Gegeven tekst ::

·····

Tijdens de zitting op 2 juli 2012 heeft eiseres betoogd dat de boete gematigd moest worden, omdat de medewerkers nooit alleen op een groep kinderen stonden en eiseres direct actie had ondernomen om de ontbrekende verklaringen te verkrijgen. De rechtbank oordeelde echter dat het tijdig beschikken over een verklaring omtrent het gedrag essentieel is voor de veiligheid van kinderen en dat de boetes terecht waren opgelegd. De rechtbank stelde vast dat de Wkkp en de Beleidsregels duidelijk vereisen dat alle medewerkers, inclusief stagiaires en invalkrachten, in het bezit moeten zijn van een geldige verklaring.

De rechtbank heeft de argumenten van eiseres verworpen, waaronder de stelling dat de regelgeving in strijd is met het gelijkheidsbeginsel. De rechtbank concludeerde dat de boetes in overeenstemming waren met de ernst van de overtredingen en dat er geen bijzondere omstandigheden waren die aanleiding gaven om van de boetes af te zien. De uitspraak bevestigde de noodzaak van handhaving van de kwaliteitseisen in de kinderopvang en de verantwoordelijkheden van de houders van kindercentra.

Uitspraak

RECHTBANK UTRECHT
Sector bestuursrecht
zaaknummer: SBR 12/1356
uitspraak van de enkelvoudige kamer van 24 augustus 2012 in de zaak tussen
Kinderdagverblijf [bedrijf], te Utrecht, eiseres,
(gemachtigde: mr. K.A. van Panhuis, advocaat te Utrecht),
en
het college van burgemeester en wethouders van de gemeente Utrecht, verweerder,
(gemachtigde: mr. D. Krak, werkzaam bij de gemeente Utrecht).
Procesverloop
Bij besluit van 27 oktober 2011 (het primaire besluit) heeft verweerder aan eiseres een bestuurlijke boete van in totaal € 9.000,- opgelegd wegens het niet beschikbaar hebben van een verklaring omtrent het gedrag voor drie van haar medewerkers.
Bij besluit op bezwaar van 28 februari 2012 (het bestreden besluit) heeft verweerder het bezwaar van eiseres ongegrond verklaard. Eiseres heeft tegen het bestreden besluit beroep ingesteld.
Verweerder heeft een verweerschrift ingediend.

·····

Gegevensblok ::
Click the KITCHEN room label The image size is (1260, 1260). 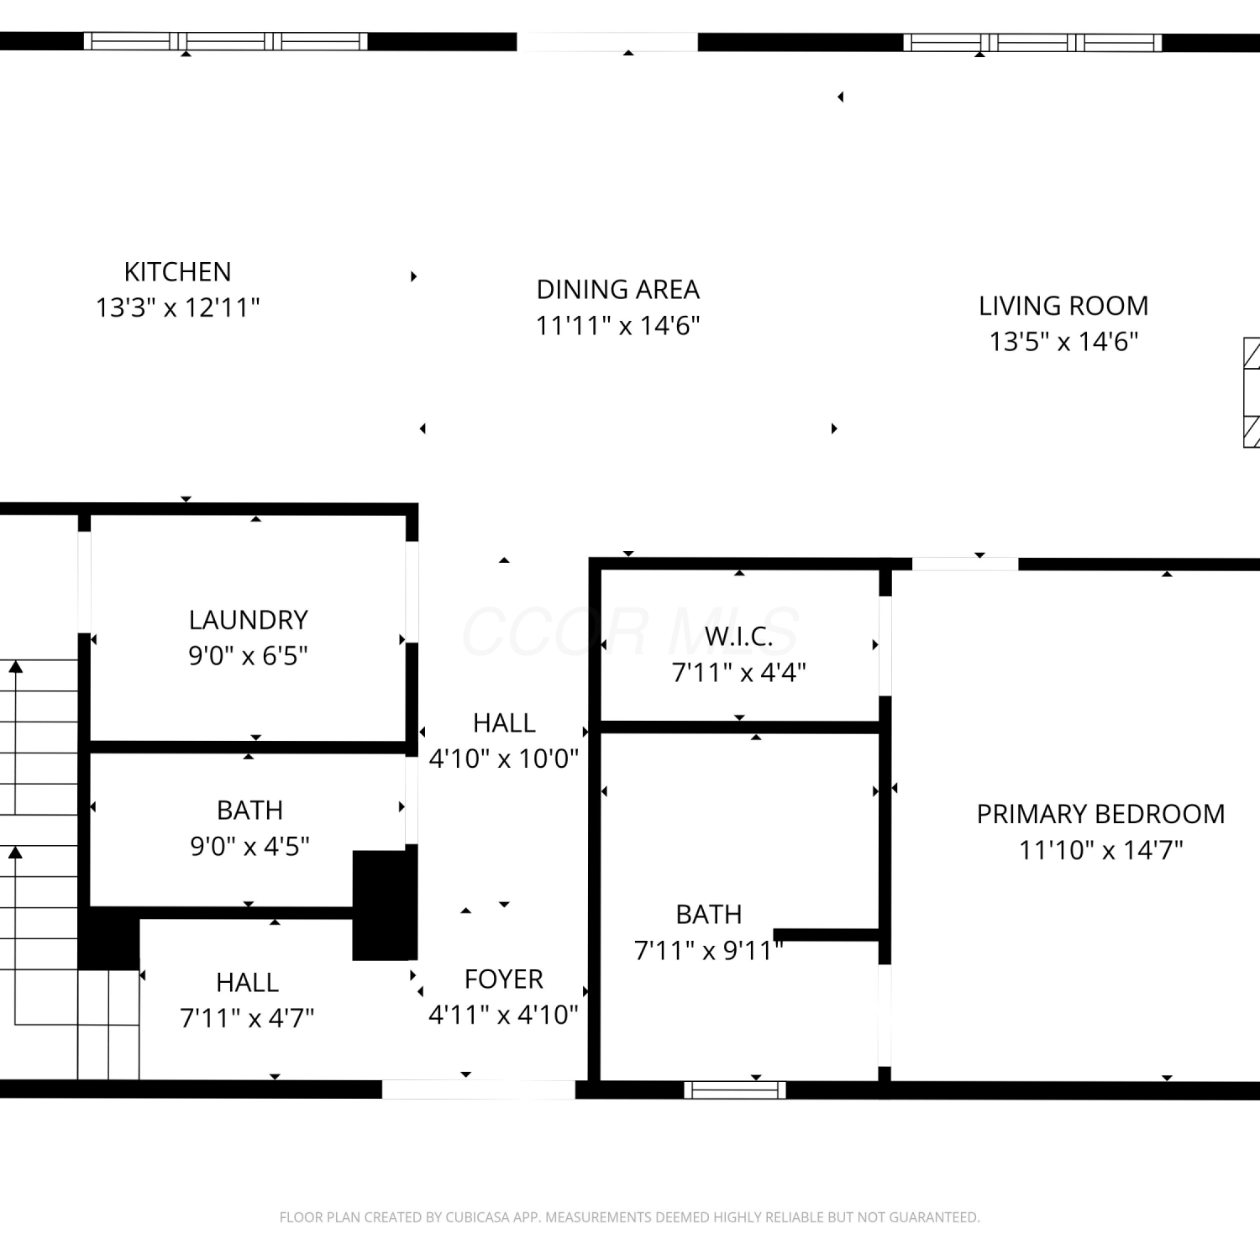pyautogui.click(x=177, y=272)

·····

Opdrachten ::
a. Hoe hoog was volgens de tekst de bestuurlijke boete die verweerder in het primaire besluit aan eiseres oplegde?
b. Schrijf alstublieft het stuk van de tekst over dat begint bij de woorden "Procesverloop" en stopt na "een verweerschrift ingediend.". Vervang daarbij "het bestreden besluit" overal door "het aangevochten besluit".

De antwoorden ::
a. In totaal € 9.000,-.

b.
Procesverloop
Bij besluit van 27 oktober 2011 (het primaire besluit) heeft verweerder aan eiseres een bestuurlijke boete van in totaal € 9.000,- opgelegd wegens het niet beschikbaar hebben van een verklaring omtrent het gedrag voor drie van haar medewerkers.
Bij besluit op bezwaar van 28 februari 2012 (het aangevochten besluit) heeft verweerder het bezwaar van eiseres ongegrond verklaard. Eiseres heeft tegen het aangevochten besluit beroep ingesteld.
Verweerder heeft een verweerschrift ingediend.